18.04.2020 15:16 |

Coronavirus

Ermittlungen in Tiroler Kloster und Altenheim

In Tirol hat die Staatsanwaltschaft wegen der Ausbreitung des Coronavirus ein Verfahren im Kloster der Barmherzigen Schwestern in Zams aufgenommen. Zuvor hatte es fälschlicherweise geheißen, dass in einem örtlichen Altenheim geprüft werde, ob auf dementsprechende Warnhinweise nicht rechtzeitig reagiert wurde. Die Innsbrucker Staatsanwaltschaft korrigierte ihre Angaben am Samstag. Im Tiroler Unterland geriet - wie berichtet - eine infizierte Pflegerin ins Visier der Justiz.

Im Ordenshaus in Zams werde nun der Frage nachgegangen, ob ein Fehlverhalten stattgefunden hatte. Es werde ein Ermittlungsverfahren gegen unbekannte Täter geführt, sagte Staatsanwaltssprecher Hansjörg Mayr.

39 Infizierte
Ende März waren bei den Barmherzigen Schwestern in Zams 39 Corona-Infektionen bekannt geworden. Es hatte sich herausgestellt, dass drei Mitarbeiterinnen im Pflege- und Reinigungsbereich nebenberuflich bis 7. März auch als Aufräumerinnen in Beherbergungsbetrieben in Ischgl und St. Anton tätig waren.

Fehleinschätzungen eingeräumt
Das Ordenshaus räumte daraufhin „Fehleinschätzungen aufseiten der auf der Pflegestation aktiven Kräfte“ ein. Man dachte, dass die Mitarbeiterinnen sich nicht freiwillig isolieren müssten, da sie eben seit 7. März nicht mehr in den betroffenen Gebieten waren.

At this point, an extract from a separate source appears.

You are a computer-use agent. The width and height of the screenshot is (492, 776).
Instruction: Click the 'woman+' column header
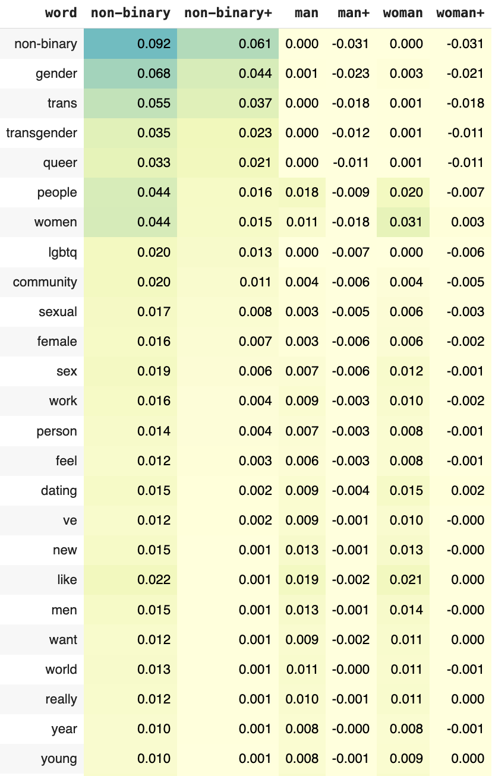click(x=460, y=13)
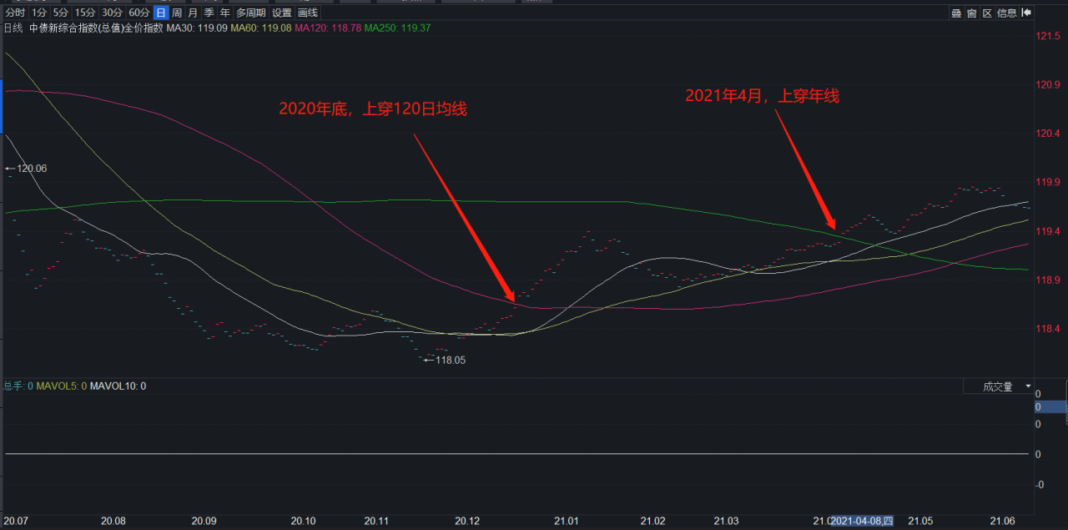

Das Land hatte aber am 15. März dazu aufgerufen, dass sich alle, die sich seit 28. Februar dort aufgehalten hatten, isolieren sollten.

Infizierte Pflegerin
Der Staatsanwalt informierte außerdem, dass ein Altenheim im Tiroler Unterland im Fokus der Justiz stehe. Einer Pflegerin werde hier vorgeworfen, trotz Corona-Infektion weiter in der Pflegeeinrichtung gearbeitet zu haben. Aufmerksam wurde man aufgrund eines anonymen Hinweises, sagte Mayr. Es werde wegen vorsätzlicher Gefährdung durch übertragbare Krankheiten ermittelt, sagte er.

Ermittlungen auch in steirischem Pflegeheim
Auch in einem Pflegeheim in der Steiermark wird, wie die „Krone“ bereits berichtete, wegen des Todes von zwölf Menschen ermittelt. Einer Strafanzeige zufolge hätte das verhindert werden können. Die Staatsanwaltschaft Graz ermittelt wegen des Verdachts der grob fahrlässigen Tötung und der vorsätzlichen Gefährdung von Menschen durch übertragbare Krankheiten.